Here’s how you can implement this using Python and the mlxtend
library:
import pandas as pd
from mlxtend.preprocessing import TransactionEncoder
from mlxtend.frequent_patterns import apriori, association_rules
# Step 1: Data Preparation
transactions = [
['Albany White Bread', 'Sasko Butter', 'Clover Milk'],
['Sasko Whole Wheat Bread', 'Clover Milk'],
['Albany White Bread', 'Clover Milk', 'Freshpak Rooibos Tea'],
['Albany Rye Bread', 'Clover Butter', 'Parmalat Milk'],
['Sasko White Bread', 'Clover Milk', 'Nescafe Coffee']
]
# Convert transactions to a one-hot encoded DataFrame
te = TransactionEncoder()
te_ary = te.fit(transactions).transform(transactions)
df = pd.DataFrame(te_ary, columns=te.columns_)
# Step 2: Generate Frequent Itemsets
min_support = 0.2 # 20%
frequent_itemsets = apriori(df, min_support=min_support, use_colnames=True)
# Step 3: Generate Association Rules
min_confidence = 0.6 # 60%
rules = association_rules(frequent_itemsets, metric="confidence", min_threshold=min_confidence)
# Display the rules
print(rules)
-
Data Preparation:
- Convert the list of transactions into a format suitable for analysis.

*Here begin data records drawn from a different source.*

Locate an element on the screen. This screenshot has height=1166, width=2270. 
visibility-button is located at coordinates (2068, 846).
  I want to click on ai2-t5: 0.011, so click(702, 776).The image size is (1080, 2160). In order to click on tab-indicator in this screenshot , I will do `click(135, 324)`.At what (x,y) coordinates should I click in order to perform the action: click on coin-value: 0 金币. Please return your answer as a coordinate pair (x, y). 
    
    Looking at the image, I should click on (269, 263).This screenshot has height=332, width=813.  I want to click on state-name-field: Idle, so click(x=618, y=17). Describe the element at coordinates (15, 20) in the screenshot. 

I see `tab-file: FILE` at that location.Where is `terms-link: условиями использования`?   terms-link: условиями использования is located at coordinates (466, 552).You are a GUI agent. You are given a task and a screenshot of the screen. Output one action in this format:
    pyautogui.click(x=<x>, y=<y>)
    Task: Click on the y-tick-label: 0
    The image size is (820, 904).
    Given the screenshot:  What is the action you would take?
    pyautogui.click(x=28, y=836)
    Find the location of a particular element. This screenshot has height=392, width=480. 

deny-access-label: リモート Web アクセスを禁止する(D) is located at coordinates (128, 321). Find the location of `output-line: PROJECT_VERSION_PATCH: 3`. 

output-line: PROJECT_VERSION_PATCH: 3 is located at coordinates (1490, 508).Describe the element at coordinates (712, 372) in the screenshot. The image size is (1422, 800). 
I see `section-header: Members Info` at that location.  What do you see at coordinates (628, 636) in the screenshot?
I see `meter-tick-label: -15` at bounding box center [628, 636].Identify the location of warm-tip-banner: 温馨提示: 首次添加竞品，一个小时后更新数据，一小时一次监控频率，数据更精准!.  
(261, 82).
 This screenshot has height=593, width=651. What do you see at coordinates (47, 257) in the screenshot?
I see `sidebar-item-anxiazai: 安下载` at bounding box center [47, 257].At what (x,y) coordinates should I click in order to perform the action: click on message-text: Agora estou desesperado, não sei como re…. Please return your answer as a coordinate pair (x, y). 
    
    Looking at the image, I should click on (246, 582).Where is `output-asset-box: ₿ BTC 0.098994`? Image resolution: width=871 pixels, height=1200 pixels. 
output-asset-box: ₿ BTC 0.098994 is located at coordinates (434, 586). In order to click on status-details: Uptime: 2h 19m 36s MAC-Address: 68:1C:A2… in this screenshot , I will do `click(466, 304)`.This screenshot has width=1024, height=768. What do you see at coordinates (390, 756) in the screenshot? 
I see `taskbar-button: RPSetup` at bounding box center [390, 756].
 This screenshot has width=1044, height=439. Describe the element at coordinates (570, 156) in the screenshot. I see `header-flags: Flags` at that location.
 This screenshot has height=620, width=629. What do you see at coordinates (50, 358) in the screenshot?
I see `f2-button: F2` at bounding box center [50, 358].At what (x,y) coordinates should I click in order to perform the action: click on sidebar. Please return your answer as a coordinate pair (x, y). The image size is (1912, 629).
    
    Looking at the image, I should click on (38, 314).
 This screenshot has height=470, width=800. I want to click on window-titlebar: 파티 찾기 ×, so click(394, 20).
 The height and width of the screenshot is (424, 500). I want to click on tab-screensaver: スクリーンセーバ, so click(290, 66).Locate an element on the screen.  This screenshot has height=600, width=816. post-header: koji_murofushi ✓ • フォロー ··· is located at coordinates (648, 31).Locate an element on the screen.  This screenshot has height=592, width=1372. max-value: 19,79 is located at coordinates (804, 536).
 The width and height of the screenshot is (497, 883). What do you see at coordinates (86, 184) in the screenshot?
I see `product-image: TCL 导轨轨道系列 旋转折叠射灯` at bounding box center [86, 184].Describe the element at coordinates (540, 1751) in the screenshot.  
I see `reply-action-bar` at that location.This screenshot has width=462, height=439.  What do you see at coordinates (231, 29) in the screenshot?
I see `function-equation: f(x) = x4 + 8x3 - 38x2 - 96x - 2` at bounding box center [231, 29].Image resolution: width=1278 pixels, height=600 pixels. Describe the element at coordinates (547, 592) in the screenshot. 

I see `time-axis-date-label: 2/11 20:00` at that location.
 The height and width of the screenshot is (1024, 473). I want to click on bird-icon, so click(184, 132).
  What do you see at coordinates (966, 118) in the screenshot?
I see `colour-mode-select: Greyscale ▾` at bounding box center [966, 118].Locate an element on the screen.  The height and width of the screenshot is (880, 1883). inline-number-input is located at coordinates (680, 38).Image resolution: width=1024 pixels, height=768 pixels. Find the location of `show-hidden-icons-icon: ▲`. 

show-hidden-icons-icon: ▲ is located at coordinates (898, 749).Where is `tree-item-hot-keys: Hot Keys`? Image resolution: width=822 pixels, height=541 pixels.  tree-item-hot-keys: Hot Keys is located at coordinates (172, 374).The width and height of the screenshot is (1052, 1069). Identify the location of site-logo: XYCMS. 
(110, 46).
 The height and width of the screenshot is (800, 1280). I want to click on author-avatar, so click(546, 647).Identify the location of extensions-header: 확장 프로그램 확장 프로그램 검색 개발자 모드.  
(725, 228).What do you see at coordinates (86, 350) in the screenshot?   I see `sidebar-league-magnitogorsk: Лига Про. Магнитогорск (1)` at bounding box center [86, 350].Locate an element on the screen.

Here, each transaction is encoded as a binary (one-hot) matrix.
-
Generate Frequent Itemsets:
- Use the Apriori algorithm to find itemsets that meet the minimum support threshold. An itemset is frequent if it appears in at least 20% of transactions.
-
Generate Association Rules:
- From the frequent itemsets, generate rules that have a confidence level above 60%. Confidence is defined as the likelihood that an item B is purchased when item A is purchased.
Assuming the rules
DataFrame is generated, it might look something like this:
antecedents consequents support confidence lift
0 (Albany White Bread) (Clover Milk) 0.4 0.75 1.25
1 (Sasko Whole Wheat Bread) (Clover Milk) 0.2 0.67 1.67
2 (Albany Rye Bread) (Clover Butter) 0.2 1.00 2.00
- Rule 1: If a customer buys Albany White Bread, there is a 75% chance they will also buy Clover Milk. This rule appears in 40% of the transactions.
- Rule 2: If a customer buys Sasko Whole Wheat Bread, there is a 67% chance they will also buy Clover Milk. This rule appears in 20% of the transactions.
- Rule 3: If a customer buys Albany Rye Bread, they always (100% of the time) buy Clover Butter. This rule appears in 20% of the transactions.